82

Basilea, 28 de diciembre de 2014

Allan y su amigo cogieron el equipaje del hotel y partieron hacia Roma sin demora. Al principio pensaron en tomar un avión, pero a aquellas horas sería difícil encontrar un vuelo. Preferían estar en movimiento, viajar toda la noche y llegar a media tarde a su destino. Se turnaron al volante durante horas. Las carreteras heladas de Suiza y el norte de Italia no eran muy recomendables cuando oscurecía, pero eran su única oportunidad de llegar cuanto antes a Roma.

Giorgio miró a Allan, que observaba por la ventanilla la oscuridad, y se sintió incómodo. Se frotó los ojos sin soltar el volante y carraspeó.

—Allan, ¿te encuentras bien?

—Espero que no le suceda nada a Ruth. Si alguien no merece acabar muerto, es ella —dijo Allan con un nudo en la garganta.

—Confiemos que no le hagan nada malo.

—Esa gente ha matado a Moisés Peres, al propio Bruno Beger y ahora tienen a Ruth. ¿Qué les impide matarla a ella y después acabar con nosotros?

—Ellos cumplen órdenes, no pueden matar a quien se les antoje —dijo el sacerdote.

—No sé lo que hay en esa filmación, pero están dispuestos a llegar hasta el final para recuperarla —dijo Allan, señalando la bolsa del asiento de atrás.

—Es una de las primeras cosas que tenemos que hacer al llegar a Roma, ver el rollo que nos queda. Si sabemos lo que tanto les preocupa, podremos enfrentarnos a ellos.

—Eso si logramos descifrar todo este galimatías. En el diario y las cintas únicamente se habla de la Ahnenerbe, no sé por qué el Vaticano está tan interesado en que las películas no salgan a la luz.

—Todo el mundo sabe los acuerdos que hubo entre la Alemania de Hitler y la Santa Sede.

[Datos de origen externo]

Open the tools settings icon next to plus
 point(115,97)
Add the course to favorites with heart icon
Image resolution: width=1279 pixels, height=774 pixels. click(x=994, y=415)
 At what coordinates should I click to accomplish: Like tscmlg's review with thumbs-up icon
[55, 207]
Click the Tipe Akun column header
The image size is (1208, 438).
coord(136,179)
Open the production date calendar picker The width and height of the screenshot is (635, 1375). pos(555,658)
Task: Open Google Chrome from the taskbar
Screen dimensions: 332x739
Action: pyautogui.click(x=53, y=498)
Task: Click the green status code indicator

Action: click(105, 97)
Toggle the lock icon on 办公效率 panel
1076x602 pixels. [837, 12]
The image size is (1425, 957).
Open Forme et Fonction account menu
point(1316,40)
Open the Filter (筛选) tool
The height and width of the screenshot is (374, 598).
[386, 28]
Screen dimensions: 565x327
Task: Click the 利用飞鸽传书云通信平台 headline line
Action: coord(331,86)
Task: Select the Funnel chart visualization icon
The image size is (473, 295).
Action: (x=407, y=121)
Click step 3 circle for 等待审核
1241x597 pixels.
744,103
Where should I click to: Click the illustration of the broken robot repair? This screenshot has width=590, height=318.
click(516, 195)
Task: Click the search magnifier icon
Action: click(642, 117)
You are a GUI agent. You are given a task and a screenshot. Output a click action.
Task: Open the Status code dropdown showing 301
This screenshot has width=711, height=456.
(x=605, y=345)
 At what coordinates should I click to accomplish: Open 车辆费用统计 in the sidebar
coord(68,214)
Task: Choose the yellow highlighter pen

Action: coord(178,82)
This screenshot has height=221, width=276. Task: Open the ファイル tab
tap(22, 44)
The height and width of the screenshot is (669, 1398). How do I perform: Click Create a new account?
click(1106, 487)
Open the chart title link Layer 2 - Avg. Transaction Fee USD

Pío XII firmó un concordato con Hitler y miró para otro lado mientras los nazis exterminaban a los judíos —dijo el italiano.

—Pero esa no parece ser la causa de todo este repentino interés por las películas. Thomas Kerr tenía alguna oscura intención, estoy convencido. No parece el típico nazi arrepentido que intenta lavar su conciencia justo antes de morir.

—¿Has terminado de leer el diario? —preguntó su amigo.

—No.

—Pues será mejor que leas un poco más. Necesitamos saber todo lo que podamos antes de encontrarnos con los servicios secretos vaticanos —apuntó el sacerdote.

Allan tomó el diario de la bolsa y comenzó a leer en voz alta.

El tiempo se acababa. Por alguna misteriosa razón, el destino los había elegido a ellos para luchar contra todo aquello. Aunque dudaba de que pudieran vencer a la organización secreta más antigua del mundo, lo intentaría con todas sus fuerzas.